= Exercise brief =
Print the listing below exactly, images excluded.

### Information provided ###

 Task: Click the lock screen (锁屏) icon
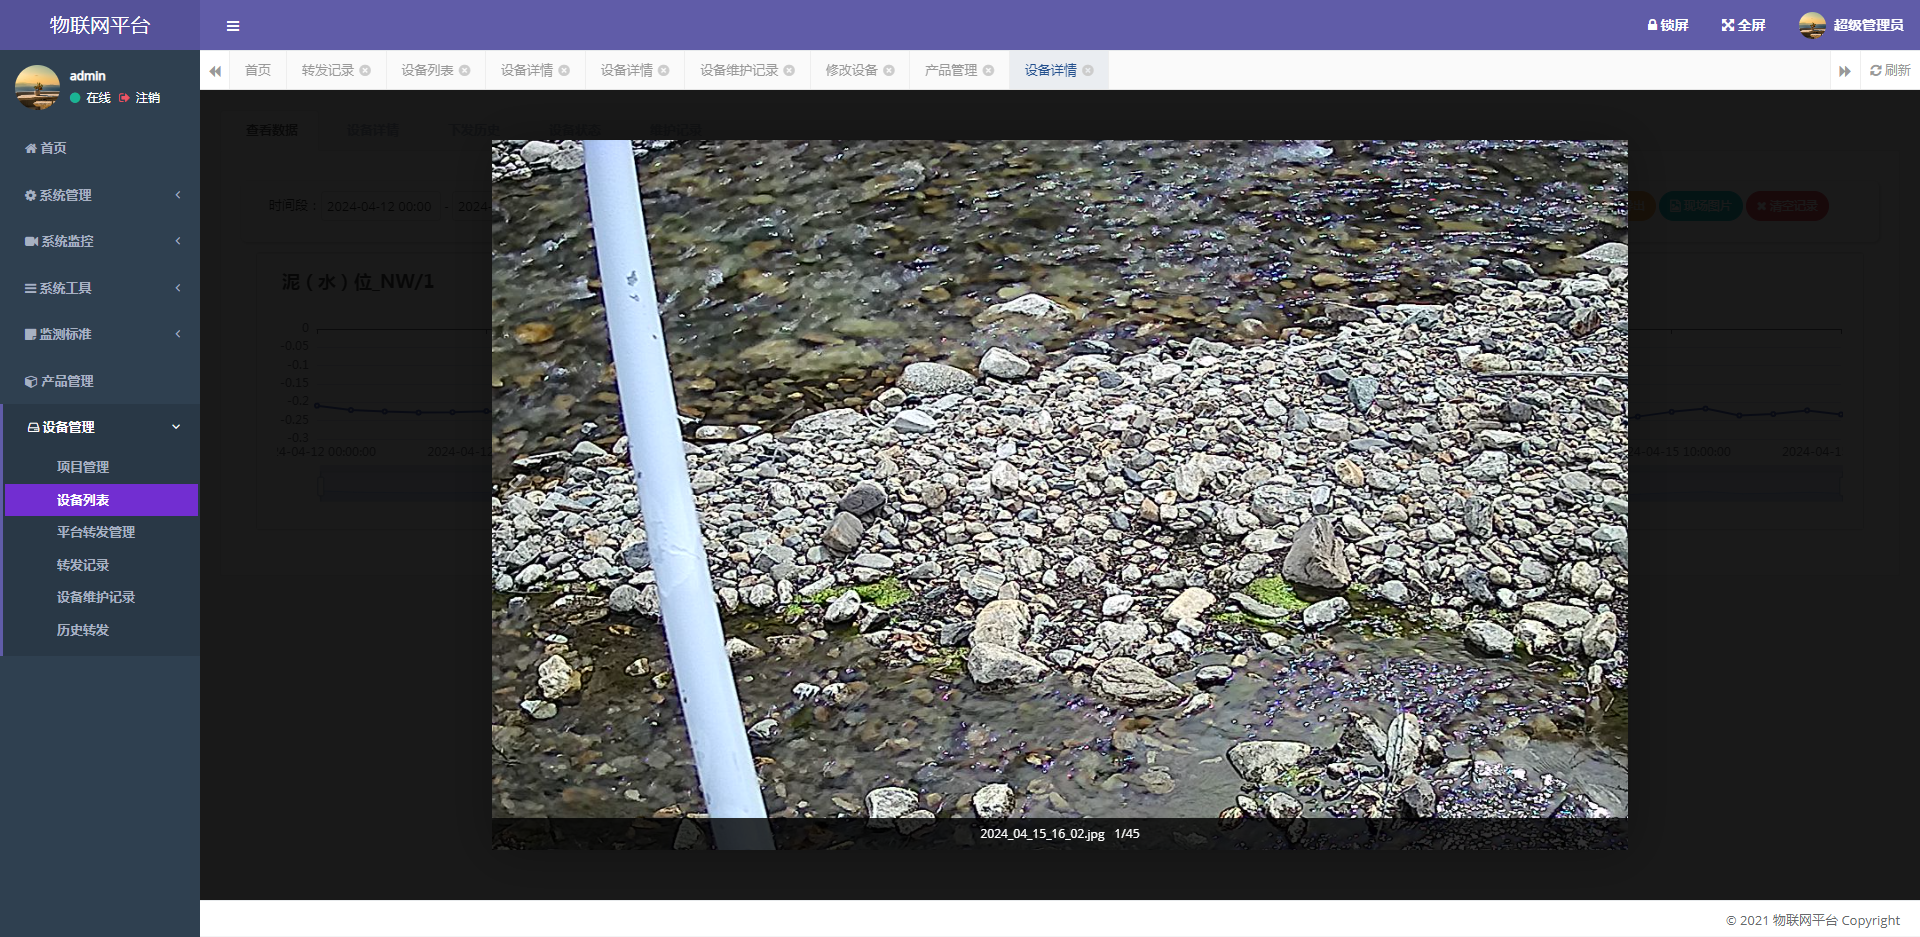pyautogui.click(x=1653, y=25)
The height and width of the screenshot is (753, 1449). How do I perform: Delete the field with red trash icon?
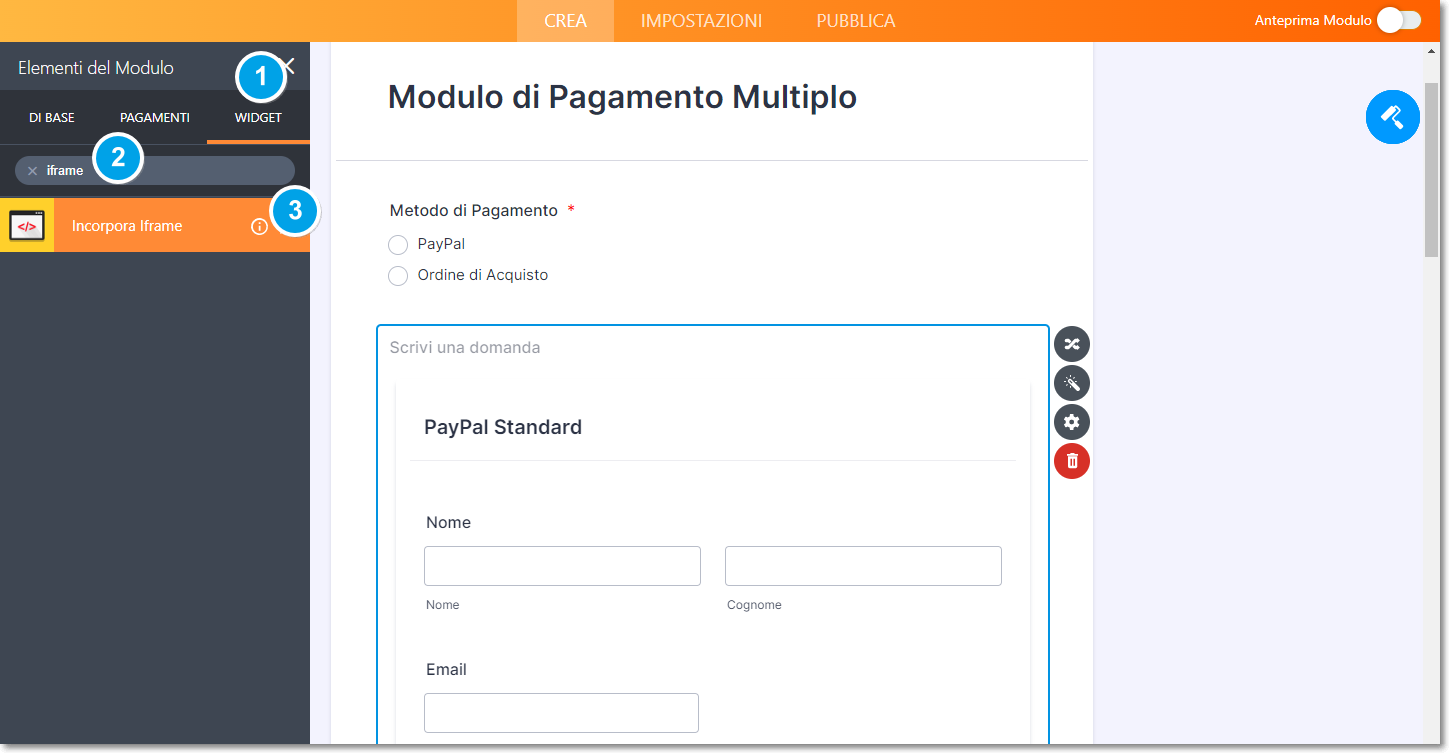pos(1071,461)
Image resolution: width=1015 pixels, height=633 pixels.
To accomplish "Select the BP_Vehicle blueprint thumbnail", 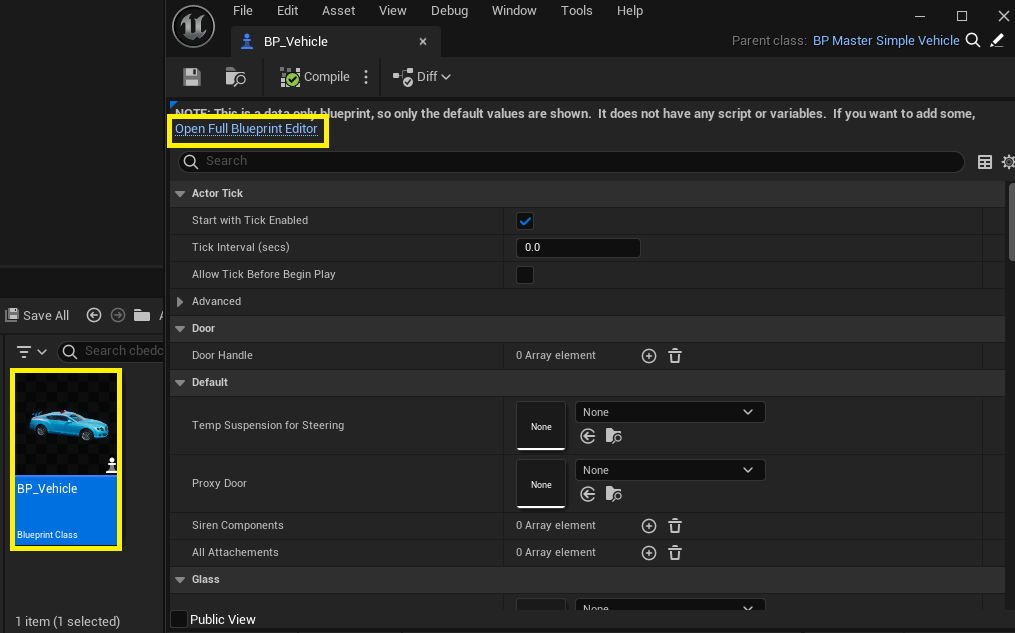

###

= Exercise answer =
 Task: Click the lock screen (锁屏) icon
pyautogui.click(x=1653, y=25)
The height and width of the screenshot is (753, 1449). How do I perform: Delete the field with red trash icon?
pos(1071,461)
Image resolution: width=1015 pixels, height=633 pixels.
To accomplish "Select the BP_Vehicle blueprint thumbnail", 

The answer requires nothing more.